In vielen Berichten bleiben das Erdbeben und der Tsunami von Fukushima unerwähnt. Das Beben vom 3. März 2011 ist das viertstärkste Erdbeben, das auf unserem Planeten gemessen wurde [14]. Es ist das schlimmste Erdbeben der japanischen Geschichte, die eng mit Erdbeben verknüpft ist. In Folge des Erdbebens kam es zum schlimmsten Tsunami der Geschichte Japans. Es wurden 500 km^2 überflutet, 600.000 Menschen in Mitleidenschaft gezogen und 22.199 Menschen starben S. A- [15, p. 5]. Dennoch verbinden wir mit dem Begriff Fukushima vor allem die Angst vor Strahlung und nicht das Leid aus dem Erdbeben sowie dem Tsunami.
Fazit
Der Artikel hat im ersten Abschnitt die Hintergründe erklärt, die notwendig sind um das Thema nüchtern beurteilen zu können. Dabei wurde beschrieben, dass radioaktive Strahlung keine besondere Form der Strahlung ist, sondern dass es sich um eine von vielen natürlichen Strahlungsformen handelt. Es wurde erläutert, wie sich Strahlung ausbreitet, was die Ausbreitung behindert und ab wann Strahlung schädigende Wirkungen haben kann. Weiter wurde gezeigt, dass die Menge der übertragenen Energie ein ausschlaggebender Faktor ist. Da es viele weitere Faktoren gibt, wurde mit der äquivalenzdosis Sievert eine Maß eingeführt, welches die Vergleichbarkeit von Strahlenexposition ermöglicht. Der Artikel hat außerdem aufgezeigt, dass es viele Ursachen für die Strahlenexposition eines Menschen gibt und dass die weitaus meisten auf natürliche Quellen zurückzuführen sind. Außerdem wurde der wichtige Unterschied zwischen der pyhsikalischen und der biologischen Halbwertszeit beschrieben.

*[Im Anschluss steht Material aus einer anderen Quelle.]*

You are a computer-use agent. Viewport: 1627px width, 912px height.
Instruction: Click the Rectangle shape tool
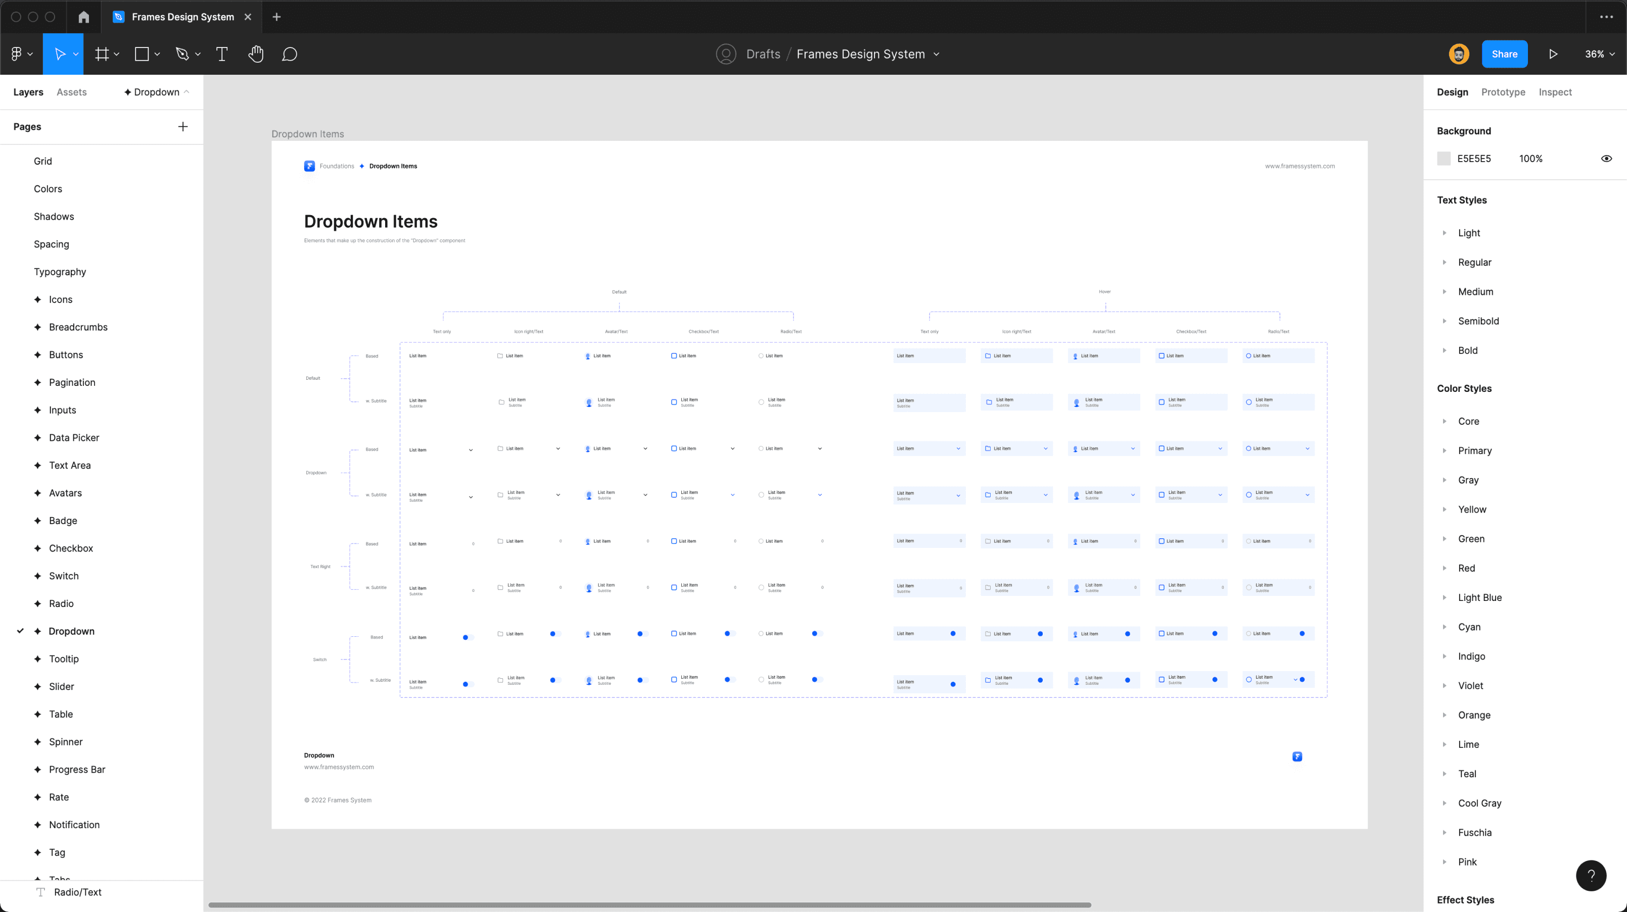(142, 54)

Mit diesem Hintergrundwissen wurden dann die zwei bedeutendsten Kernkraftwerksunfälle der Menschheitsgeschichte betrachtet. Dabei wurde gezeigt, dass deren Auswirkungen weitaus weniger dramatisch waren, als oft vermutet. Auch wenn wir es gewohnt sind, Kernkraftwerksunfälle als schreckliche Katastrophen anzusehen, lässt sich dies mit der Anzahl der direkten und indirekten Opfer alleine nicht rechtfertigen.

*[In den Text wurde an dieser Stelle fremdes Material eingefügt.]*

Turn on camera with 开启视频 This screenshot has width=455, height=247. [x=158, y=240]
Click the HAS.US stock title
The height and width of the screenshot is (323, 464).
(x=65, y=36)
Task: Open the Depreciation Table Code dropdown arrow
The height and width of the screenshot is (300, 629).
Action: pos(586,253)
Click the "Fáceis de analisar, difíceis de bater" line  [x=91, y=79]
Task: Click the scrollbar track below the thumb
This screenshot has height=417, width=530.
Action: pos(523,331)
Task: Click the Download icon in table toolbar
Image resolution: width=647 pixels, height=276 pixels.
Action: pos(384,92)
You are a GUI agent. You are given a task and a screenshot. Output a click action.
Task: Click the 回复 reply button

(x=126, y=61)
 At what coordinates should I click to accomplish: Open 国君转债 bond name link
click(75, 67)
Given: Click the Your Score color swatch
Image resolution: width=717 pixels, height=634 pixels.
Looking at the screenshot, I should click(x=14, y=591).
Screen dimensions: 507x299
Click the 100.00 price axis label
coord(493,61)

Außerdem wurde darauf hingewiesen dass auch die Angst alleine schon zu negativen Auswirkungen führen kann. Insbesonder die Ereignisse von Fukushima zeigen, dass die Angst vor Strahlung einen hohen Preis hat. In Japan hat die Angst vor Strahlung unverhältnissmäßig mehr Menschen das Leben gekostet, als die Auswirkungen des Kernkraftwerkunfalls selber. Teile des Fukushima-Gebiets sind bis heute gesperrt und dürfen von der Bevölkerung nicht betreten werden, obwohl die Strahlenbelastung dort nicht extrem hoch ist (via [16], vgl. dazu auch [17]).
Auch das Leben in den wiederbewohnten Gebieten bleibt schwierig. Allerdings anders als immer erwartet, nicht aufgrund der Strahlung, sondern aufgrund der Angst vor Strahlung. Der überlebenswichtige Export aus der Region heraus ist schwierig, da dort produzierte Lebensmittel auf dem nationalen und internationalen Markt nur eingeschränkt verkäuflich sind. Dies ist bedauerlich, denn die Strahlenbelastung im Fukushima-Gebiet ist nach dem Maßstab des deutschen BfS als normal einzustufen.

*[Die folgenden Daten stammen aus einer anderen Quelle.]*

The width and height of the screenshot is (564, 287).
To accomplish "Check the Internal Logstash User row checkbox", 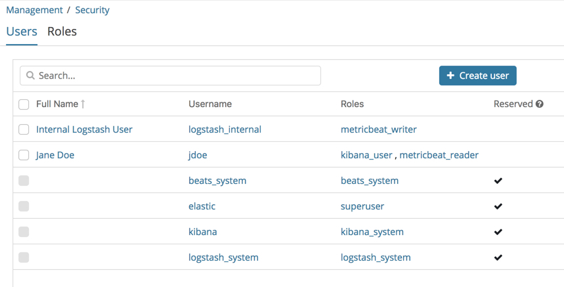I will pos(24,129).
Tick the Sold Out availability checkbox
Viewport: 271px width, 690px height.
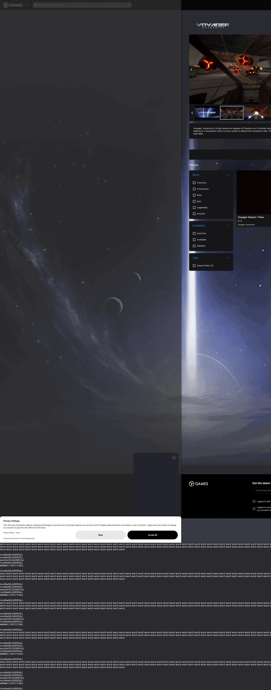[x=194, y=234]
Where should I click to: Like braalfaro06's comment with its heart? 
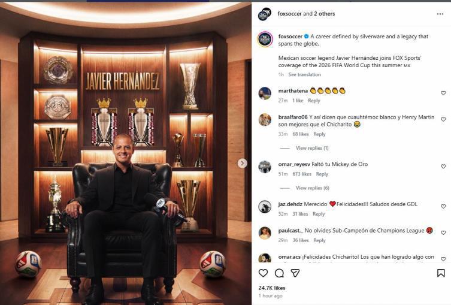click(443, 119)
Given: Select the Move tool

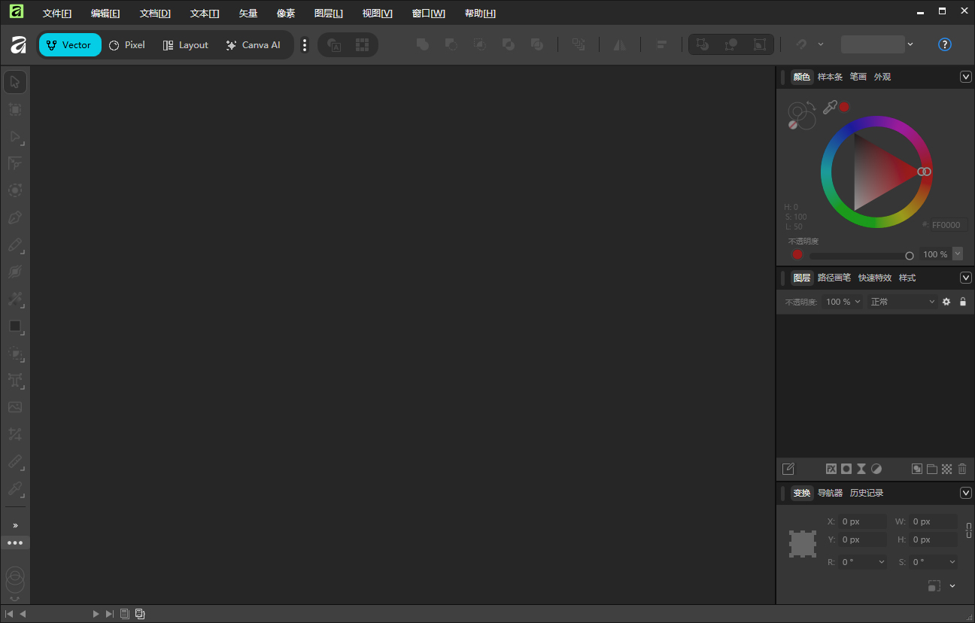Looking at the screenshot, I should click(15, 81).
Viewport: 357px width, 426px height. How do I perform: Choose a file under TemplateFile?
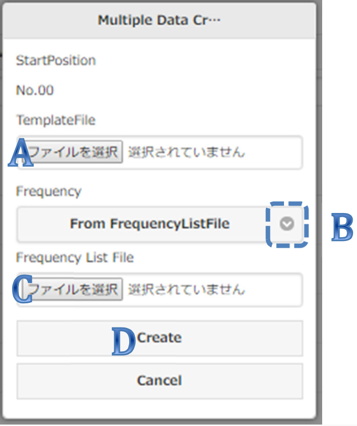[74, 153]
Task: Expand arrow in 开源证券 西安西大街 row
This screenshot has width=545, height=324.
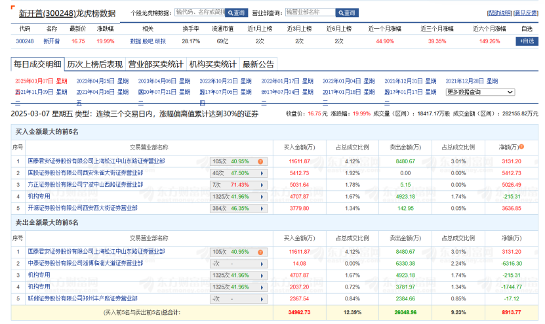Action: 262,209
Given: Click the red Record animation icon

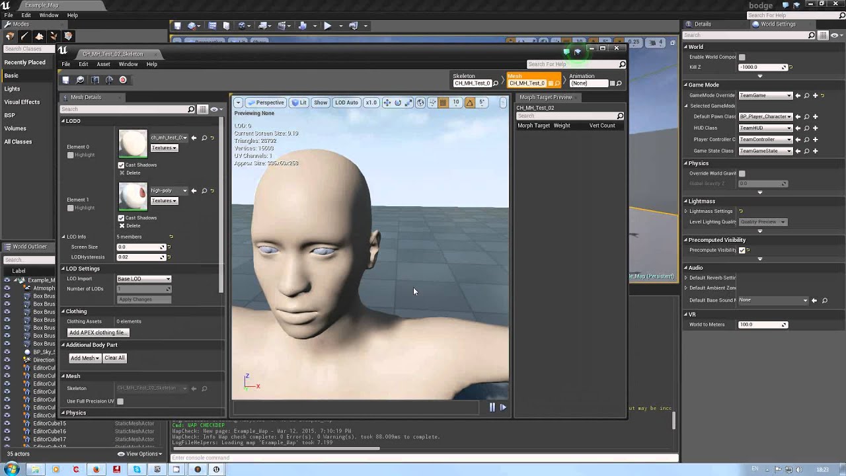Looking at the screenshot, I should pyautogui.click(x=123, y=80).
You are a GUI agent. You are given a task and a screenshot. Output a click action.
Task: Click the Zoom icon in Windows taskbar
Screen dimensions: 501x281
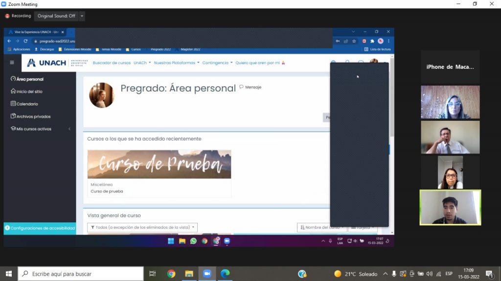[206, 274]
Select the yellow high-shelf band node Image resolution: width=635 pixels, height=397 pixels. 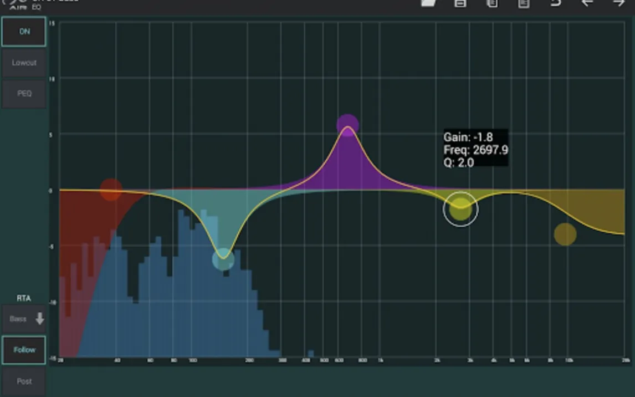(x=565, y=234)
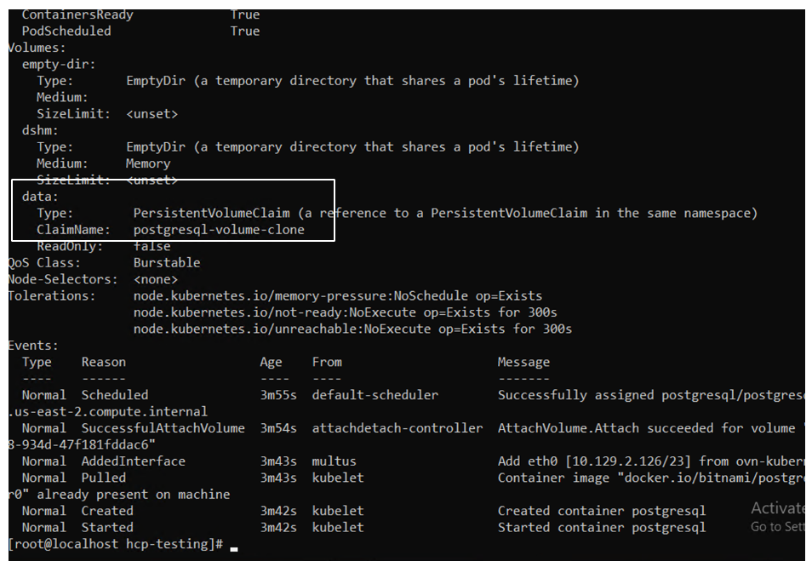
Task: Click the AddedInterface event reason
Action: click(x=133, y=461)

Mit Blick auf die Herausforderungen der Klimakriese ist es enorm wichtig, dass unsere Entscheidungen nicht von Ängsten bestimmt werden. Es ist weiter wichtig, dem Klimawandel faktenbasiert und nicht ideologisch zu begegenen. Dazu gehört, dass unsere Ansichten mit dem Fortschirt der Erkentnisse gehen müssen. Die Tatsache, dass Deutschland aktuell wieder Kohle und Gas verbrennt, um Strom zu erzeugen, ist und bleibt ein enormes Problem. Natürlich werden wir das deutsche Klimaziel bis 2045 kaum durch den Bau neuer Atomkraftwerke meistern. Sofern wir aber eine Vorbildrolle im internationalen Vergleich einnehmen wollen ist es notwendig, die Fehler der Vergangenheit auch als solche offen zu auszusprechen.